Phase 3 of the MCU is now over, and the finale has done far more than to live up to all the wonderful entries that preceded it. "Endgame" is not simply an incredible movie: it is proof regarding just how incredible people can be. Life is one damn thing after another, and the sky is always falling, and while too many people claim that Captain America is an archaic relic from good old days that never existed, and while so many people, battered and bruised by the exhausting conflicts, cynicism, and hopelessness of the present, scoff at the ideals of Life, Liberty, and the Pursuit of Happiness, of Truth, Justice, and the American Way... it seems that the reason why so many people refuse to believe that tomorrow can be a better day is perhaps because so many people are afraid of believing in something only to end up hurt and disappointed by said hope. And yet... and yet people all over the world spend their hard earned moolah to see Gods, Monsters, and Magic upon the Silver Screen, to witness the essential truth tucked within all of the fantastical costumes, special effects, and fight sequences: that it is worth protecting those who cannot protect themselves, and that it is always worthwhile to stand up to the bullies. For all of the people who will not allow themselves to believe in the not simply American but rather universal values of the Avengers, of Marvel Studios and Comics, and of superhero mythology in general... for all of those scared, defeated, and injured people, there will always be people who refuse to stay down and who eagerly await the next opportunity to prevail over what onerous challenge shall inevitably fall upon them. I believe that this is the message that the films of Marvel Studios have been delivering since the very beginning, when a seemingly washed up, past his prime, ex-alcoholic jail bird named Robert Downey Jr soared to virtually impossible heights as Iron Man, and I believe that this is what has led to Marvel Studios' unprecedented success. The sagas, legends, and epics of soldiers, cyborgs, aliens, warriors, and gods are simply grandiose reflections and imitations that we ordinary people call simply ordinary life. Within the ordinary is hidden the extraordinary.
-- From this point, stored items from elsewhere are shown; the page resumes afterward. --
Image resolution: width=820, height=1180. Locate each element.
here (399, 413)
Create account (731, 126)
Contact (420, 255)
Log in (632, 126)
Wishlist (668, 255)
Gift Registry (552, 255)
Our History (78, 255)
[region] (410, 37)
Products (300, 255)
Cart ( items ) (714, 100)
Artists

The extraordinary reception and financial success of "Endgame" is proof of two things: One, that Marvel has become a titan among studios around the world, in part, because they have simply given fans what they want and need to see, and two, because the fans have made it so. In bringing such heroes to screens across the entire globe, fans have taken the courageous step away from the fear that is cynicism to the hope that is the Hero's Quest. Compassion, bravery, selflessness, generosity, love: the greatest super powers of them all. No studio other than Marvel has done as much to show that the powers that we take for granted are the ones that we will always treasure most, no matter what.